The closest major airport to Kingsport is Knoxville. Delta serves Knoxville from two of its hubs, Atlanta and Cincinnati. If there’s no availability to Knoxville, either via Atlanta or via Cincinnati, then you may have to keep expanding your search to ever-more-distant airports until you locate seats at the desired award level.
It could be a long process.
Exacerbating the already difficult award situation is the fact that you’ll need available seats on four flights—from your home airport to a hub, from the hub to your final destination, and then a similar set of connecting flights for the return.
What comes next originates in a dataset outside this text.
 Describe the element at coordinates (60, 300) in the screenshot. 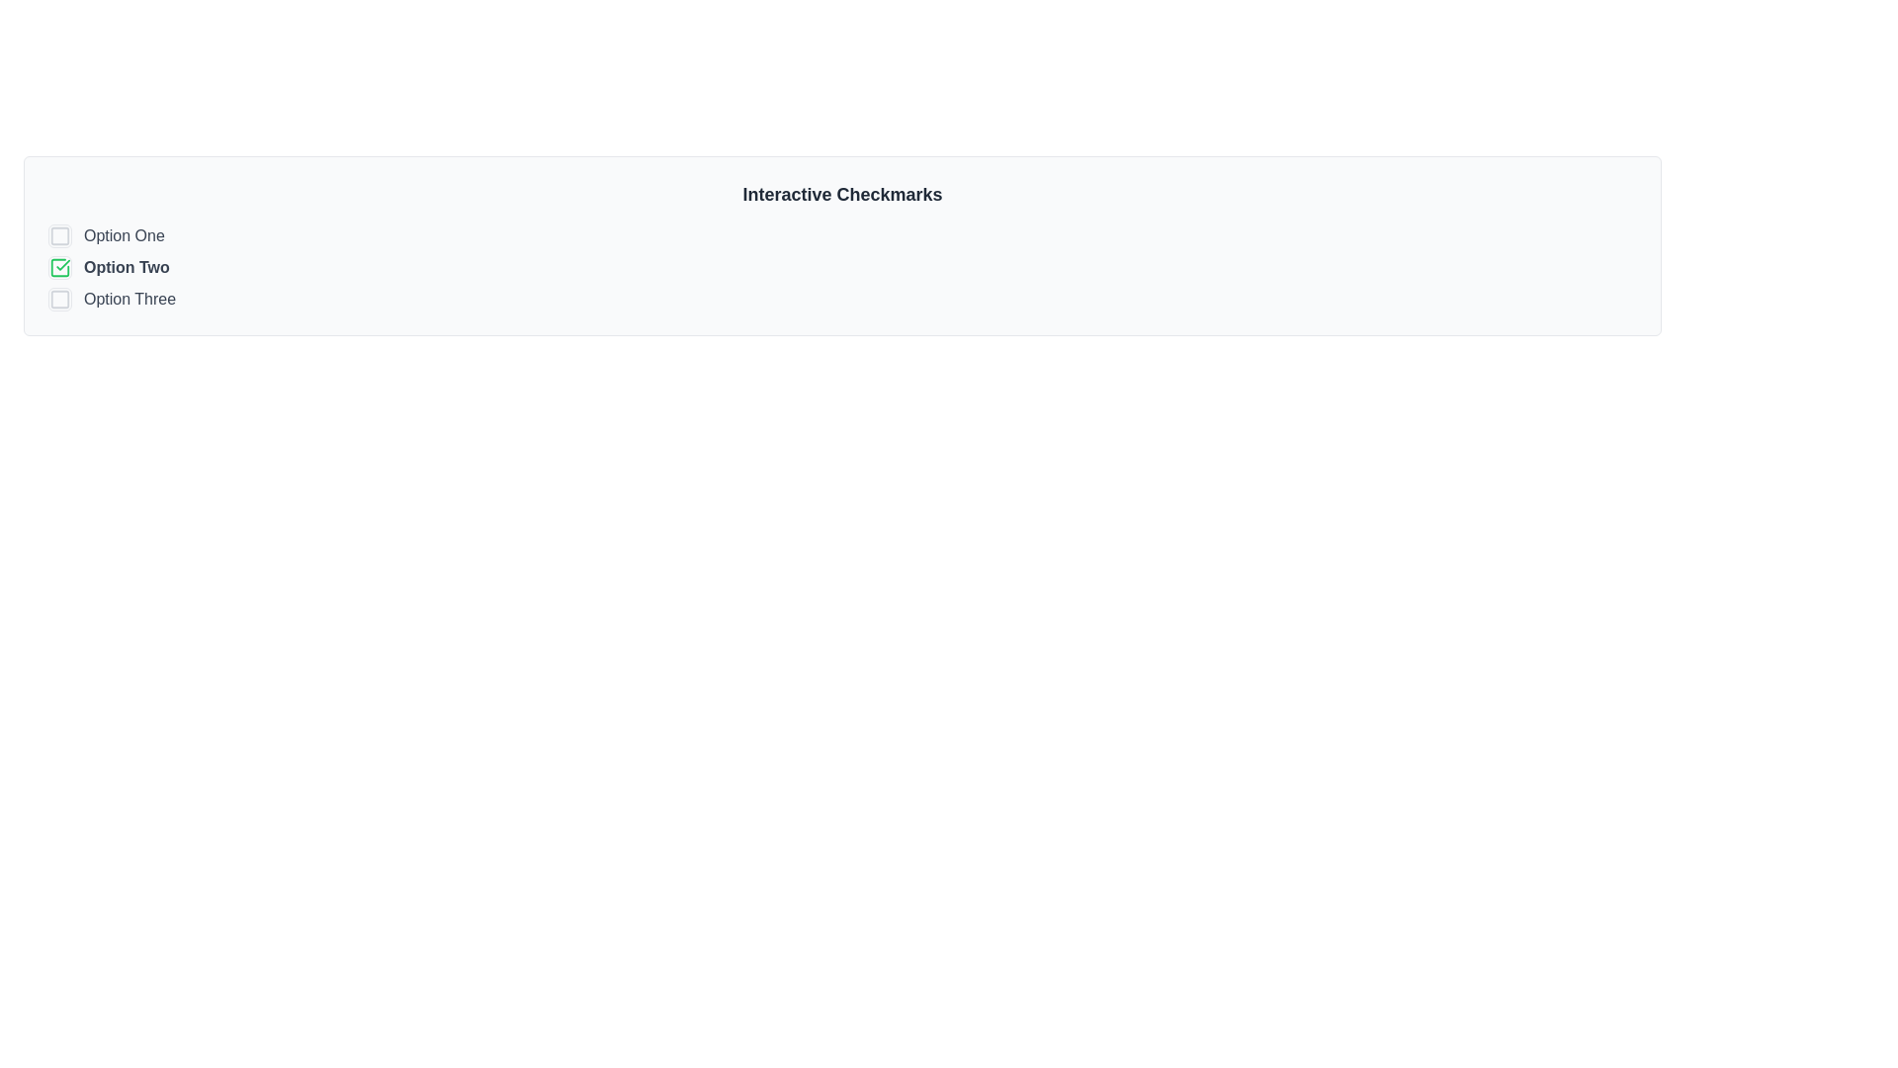

I see `the decorative visual element within the checkbox component that enhances the selection mechanism for the 'Option Three' text` at that location.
You face potential obstacles at each point in the process, which significantly decrease the odds of your successfully booking a round-trip at the 25,000-mile award level.
Another option might be flights by one of Delta’s domestic partners, Continental or Northwest.
As you may have noticed, I’m doing my best imitation of a reservations agent, trying to think through where the bottlenecks may exist and what alternative routings might be used to bypass them. For all my good intentions, I don’t have the knowledge and experience of a reservations professional. That expertise may just be the difference-maker in a situation like this. So I’m going to make a recommendation I find myself making with increasing frequency in these days of scarce award seats: Call Delta’s reservations center at 800-323-2323.
If anyone can bring the necessary experience and creativity to the problem—assessing the demand for travel to various alternative airports, putting together connecting flights that perhaps Delta’s online-booking application wouldn’t combine, and so on—it’s a trained reservations agent. That’s what they do.
There will be a service charge of $10, but that’s money well spent if it makes the difference between being able to use your miles and not. If the agent is unable to book an itinerary that meets your requirements, the call won’t cost you a cent.